The US Court of Appeals for the Eighth Circuit affirmed a summary judgment and permanent injunction prohibiting the defendant from licensing images from movies owned by the plaintiff. Warner Bros. Entertainment, Inc., et al. v. X One X Productions, dba X One X Movie Archives, Inc., et al., Case No. 15-3728 (8th Cir., Nov. 1, 2016) (Gruender, J).

Warner Bros. is the owner of the registered copyrights in the movies Gone with the Wind and The Wizard of Oz, and in the “Tom and Jerry” cartoons. Warner Bros. is also the owner of various registered and common law trademarks for characters and images related to the movies. X One X Productions took restored versions of movie posters and lobby cards for the films and extracted images of famous characters, such as Tin Man, Cowardly Lion and Scarecrow. X One X then licensed these images for use on consumer products, such as shirts, lunch boxes, playing cards and action figures. Warner Bros. filed suit asserting copyright and trademark infringement claims.

The district court granted Warner Bros. a summary judgment on its copyright infringement claims and enjoined X One X from using any of the images in any way except for exact duplication of publicity materials in the public domain. X One X appealed.

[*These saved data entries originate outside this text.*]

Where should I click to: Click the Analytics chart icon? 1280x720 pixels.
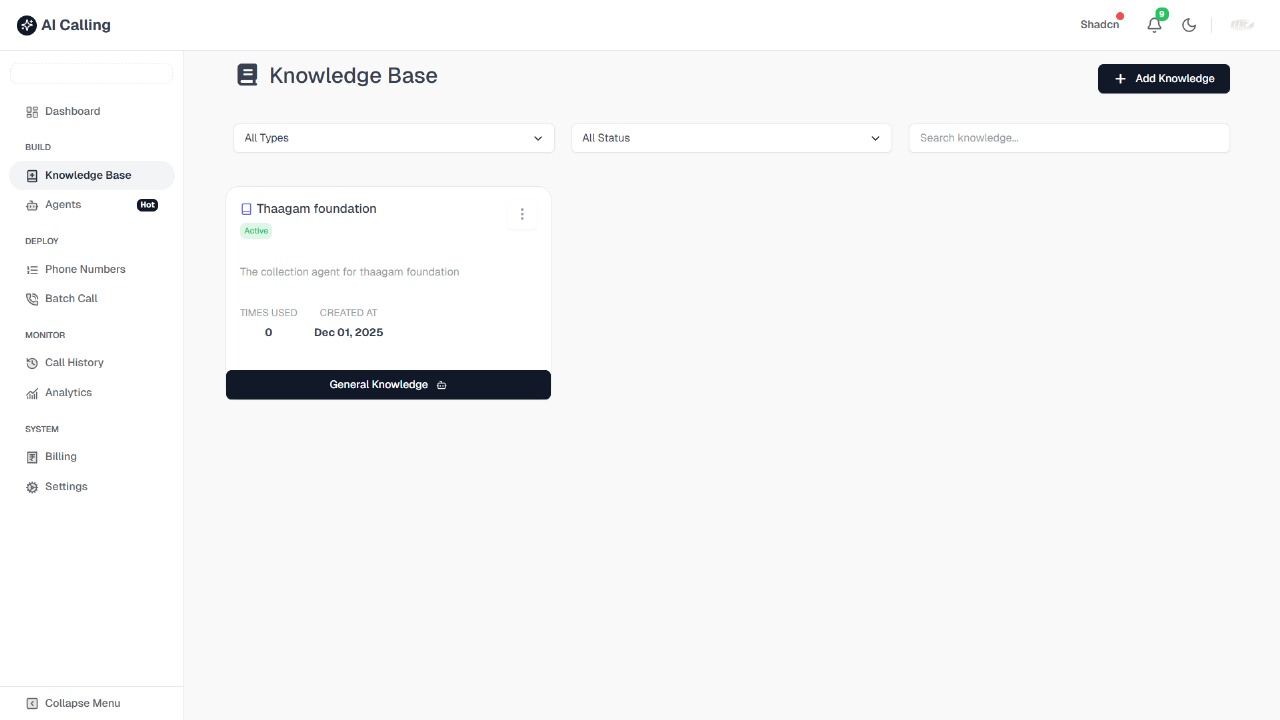tap(31, 392)
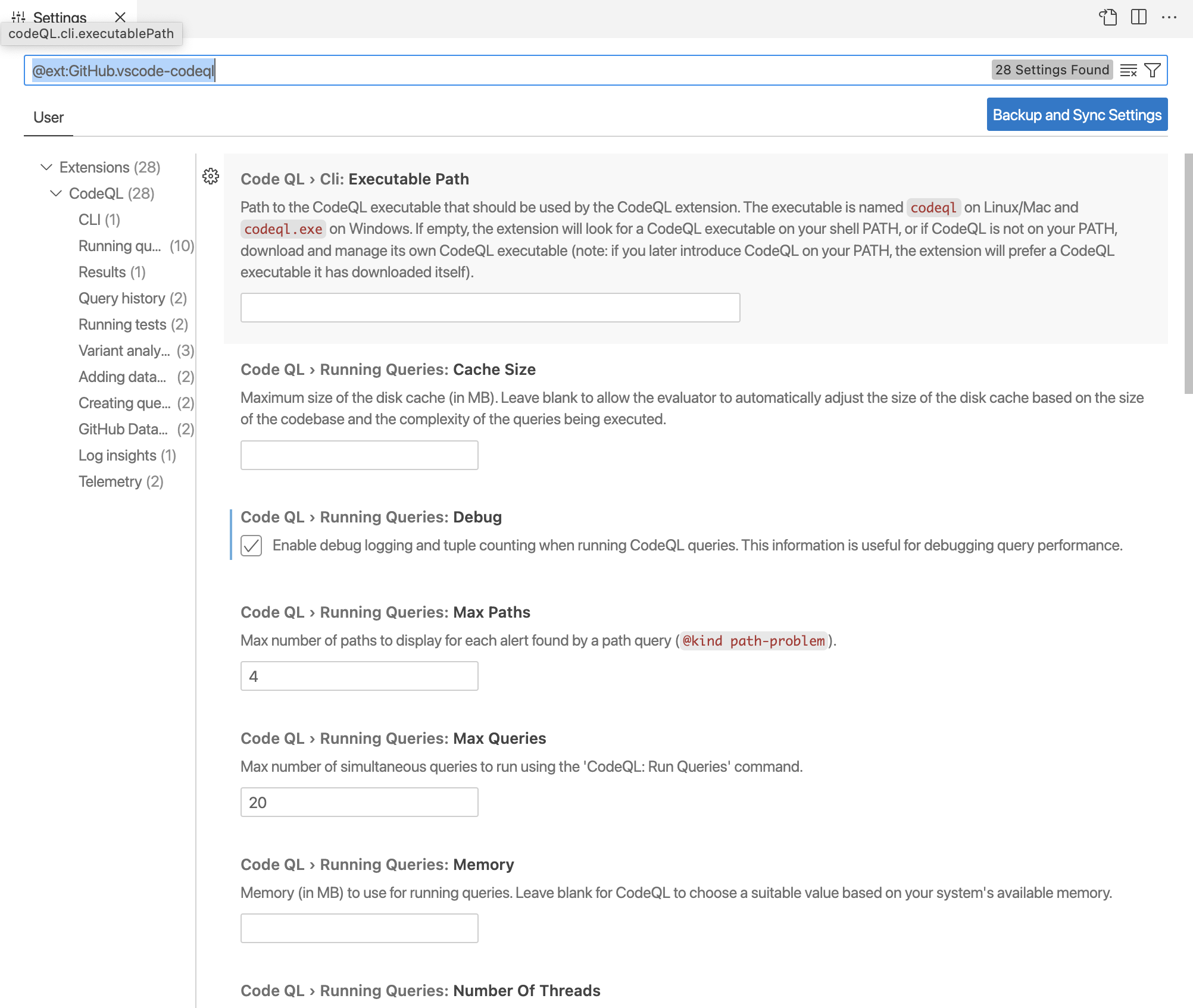Screen dimensions: 1193x1008
Task: Click the settings gear icon
Action: pyautogui.click(x=211, y=176)
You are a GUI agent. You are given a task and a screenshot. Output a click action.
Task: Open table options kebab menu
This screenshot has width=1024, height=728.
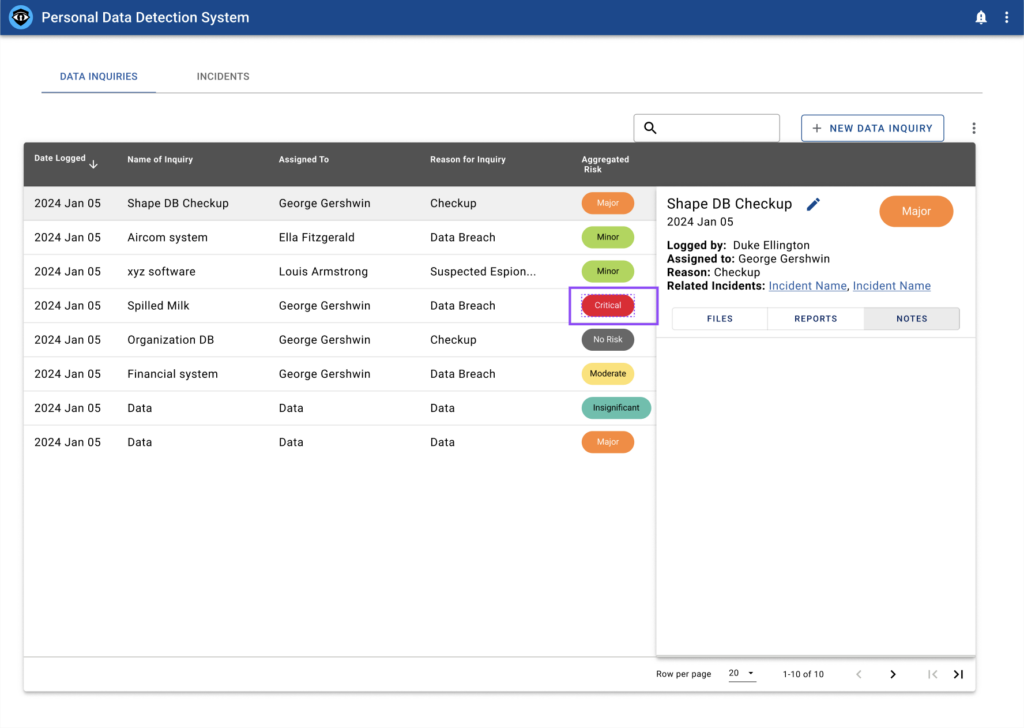coord(974,128)
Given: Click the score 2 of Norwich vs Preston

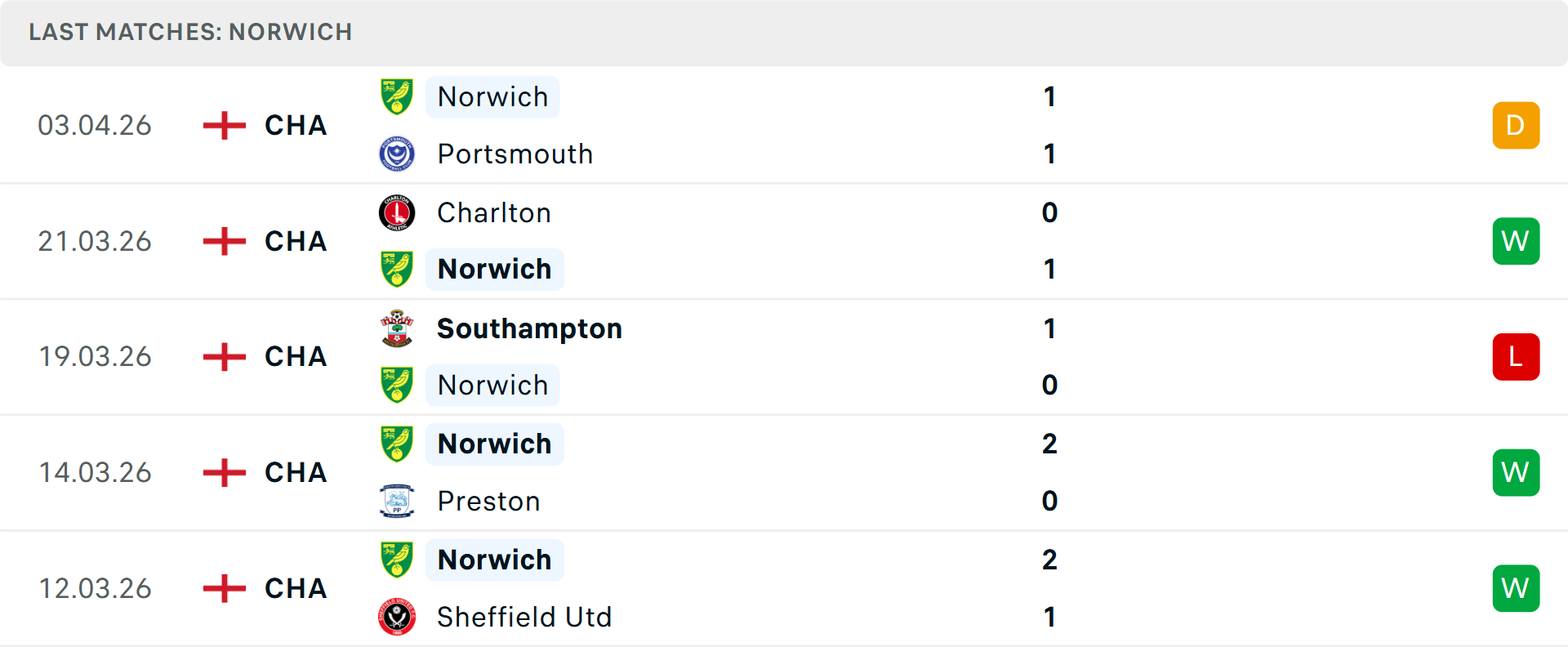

In an earlier decision in this case, the Eighth Circuit upheld the summary judgment and most of the injunction and remanded the case. On remand, Warner Bros. requested, among other things, damages for its copyright claims and also moved for summary judgment on its trademark infringement and unfair competition claims. The district court awarded statutory damages in the amount of $10,000 per act of infringement for 257 articles, for a total award of $2.57 million. The district court also granted summary judgment with respect to the trademark infringement and unfair competition claims, and issued a permanent injunction prohibiting X One X from licensing any images or phrases from the films or cartoons, allowing for the exact reproductions of public materials in the public domain. X One X again appealed.

In its second consideration of the case, the Eighth Circuit found the $10,000 award per copyright was not unreasonable given that the cases had “tortured and laborious” discovery history, in particular given the intentionally discretionary nature of the statutory damages for copyright infringement. The Court noted that “a substantial damages award necessary to deter future infringement and provide sufficient restitution to the copyright holder is not clearly erroneous.”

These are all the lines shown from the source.